A los veinte años tumbó a
dos por cuestión de amores, y después, al monte con el retaco, a
hacer la vida de roder, de caballero andante de la sierra. Más de cuarenta procesos estaban en suspenso, esperando que tuviera la bondad de dejarse coger. Pero ¡bueno era él! Saltaba como una cabra, conocía todos los rincones de la sierra, partía de un balazo una moneda en el aire, y la Guardia Civil, cansada de correrías infructuosas, acabó por no verle. Ladrón, eso nunca. Tenía sus desplantes de caballero, comía en el monte lo que le daban por admiración o miedo los de las masías, y si salía en el distrito algún ratero, pronto le alcanzaba su retaco; él tenía su honradez y no quería cargar con robos ajenos. Sangre..., eso sí, hasta los codos. Para él, un hombre valía menos que una piedra del camino; aquella bestia feroz usaba magistralmente todas las suertes de matar al enemigo: con bala, con navaja; frente a frente, si tenían agallas para ir en su busca; a la espera y emboscados, si eran tan recelosos y astutos como él.

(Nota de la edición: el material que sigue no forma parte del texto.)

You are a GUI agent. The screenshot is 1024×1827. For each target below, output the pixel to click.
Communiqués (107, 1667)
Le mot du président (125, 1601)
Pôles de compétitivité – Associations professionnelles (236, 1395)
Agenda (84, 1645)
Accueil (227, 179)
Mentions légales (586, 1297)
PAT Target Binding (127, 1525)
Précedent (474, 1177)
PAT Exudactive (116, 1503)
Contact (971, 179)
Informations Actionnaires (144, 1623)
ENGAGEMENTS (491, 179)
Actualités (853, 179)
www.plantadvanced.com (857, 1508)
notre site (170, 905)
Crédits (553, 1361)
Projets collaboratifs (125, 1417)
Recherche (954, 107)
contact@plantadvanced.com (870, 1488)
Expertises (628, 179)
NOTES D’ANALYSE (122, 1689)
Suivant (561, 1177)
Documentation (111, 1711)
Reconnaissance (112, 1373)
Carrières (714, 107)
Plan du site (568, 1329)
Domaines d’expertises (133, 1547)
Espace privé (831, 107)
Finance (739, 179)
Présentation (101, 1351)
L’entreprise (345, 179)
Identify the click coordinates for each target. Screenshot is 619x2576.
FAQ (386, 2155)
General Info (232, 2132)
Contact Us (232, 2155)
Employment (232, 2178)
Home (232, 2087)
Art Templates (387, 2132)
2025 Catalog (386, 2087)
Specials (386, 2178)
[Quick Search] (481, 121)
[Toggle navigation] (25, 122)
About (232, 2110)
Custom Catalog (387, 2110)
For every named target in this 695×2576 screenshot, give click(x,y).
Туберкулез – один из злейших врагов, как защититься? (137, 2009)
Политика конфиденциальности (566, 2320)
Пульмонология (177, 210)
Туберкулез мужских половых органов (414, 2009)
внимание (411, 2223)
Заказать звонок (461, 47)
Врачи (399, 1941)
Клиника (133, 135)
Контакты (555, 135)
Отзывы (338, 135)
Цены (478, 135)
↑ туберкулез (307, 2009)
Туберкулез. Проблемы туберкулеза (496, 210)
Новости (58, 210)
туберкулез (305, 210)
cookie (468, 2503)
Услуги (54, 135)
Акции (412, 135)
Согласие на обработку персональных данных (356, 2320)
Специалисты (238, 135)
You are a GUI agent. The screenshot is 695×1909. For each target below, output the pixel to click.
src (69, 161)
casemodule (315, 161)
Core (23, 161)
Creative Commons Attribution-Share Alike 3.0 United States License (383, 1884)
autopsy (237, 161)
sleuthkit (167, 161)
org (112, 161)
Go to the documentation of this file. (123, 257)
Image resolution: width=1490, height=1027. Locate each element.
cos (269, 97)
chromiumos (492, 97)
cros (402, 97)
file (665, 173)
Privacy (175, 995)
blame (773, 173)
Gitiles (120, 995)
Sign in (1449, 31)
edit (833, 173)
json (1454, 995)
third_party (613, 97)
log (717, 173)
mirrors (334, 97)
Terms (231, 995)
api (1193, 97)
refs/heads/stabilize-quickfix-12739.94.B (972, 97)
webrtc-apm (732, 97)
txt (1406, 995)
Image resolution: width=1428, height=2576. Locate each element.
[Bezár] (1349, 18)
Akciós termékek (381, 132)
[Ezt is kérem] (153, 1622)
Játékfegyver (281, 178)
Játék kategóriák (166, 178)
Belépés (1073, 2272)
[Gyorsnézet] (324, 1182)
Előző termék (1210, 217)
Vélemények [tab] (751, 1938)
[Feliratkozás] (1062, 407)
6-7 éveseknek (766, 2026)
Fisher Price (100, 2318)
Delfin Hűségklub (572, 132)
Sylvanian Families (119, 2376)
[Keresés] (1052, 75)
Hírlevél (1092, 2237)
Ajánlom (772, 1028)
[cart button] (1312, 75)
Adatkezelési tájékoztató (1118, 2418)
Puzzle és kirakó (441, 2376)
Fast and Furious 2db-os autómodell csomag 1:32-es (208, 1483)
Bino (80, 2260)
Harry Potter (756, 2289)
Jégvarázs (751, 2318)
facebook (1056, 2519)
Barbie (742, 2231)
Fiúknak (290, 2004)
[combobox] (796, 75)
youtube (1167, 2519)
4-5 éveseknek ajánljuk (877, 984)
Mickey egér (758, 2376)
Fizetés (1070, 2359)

Por celos había ido suprimiendo a los otros roders que infestaban la sierra; en los caminos, uno hoy y otro mañana, había asesinado a antiguos enemigos, y muchas veces bajó a los pueblos en domingo para dejar tendidos en la plaza, a la salida de la misa mayor, a alcaldes o propietarios influyentes.
Ya no le molestaban ni le
perseguían. Mataba por pasión política a hombres que apenas
conocía, por asegurar el triunfo de don José, eterno representante
del distrito. La bestia feroz era, sin darse cuenta de ellos, una garra del
pólipo electoral que se agitaba muy lejos, en el Ministerio de la
Gobernación.
Vivía en un pueblo cercano, casado
con la mujer que le impulsó a matar por vez primera, rodeado de hijos, paternal, bondadoso, fumando cigarros con la Guardia Civil, que obedecía órdenes superiores, y cuando, a raíz de alguna hazaña, había que fingir que le perseguían, pasaba algunos días cazando en el monte,
entreteniendo su buen pulso de tirador.
Había que ver como le obsequiaban y
atendían durante la paella los notables del distrito: «Bolsón, este pedazo de pollo.» «Bolsón, un trago de vino.» Y hasta los curas, riendo con un ¡jo, jo! bondadosote, le daban palmaditas en la espalda, diciendo paternalmente: «¡Ay Bolsonet, qué malo eres!»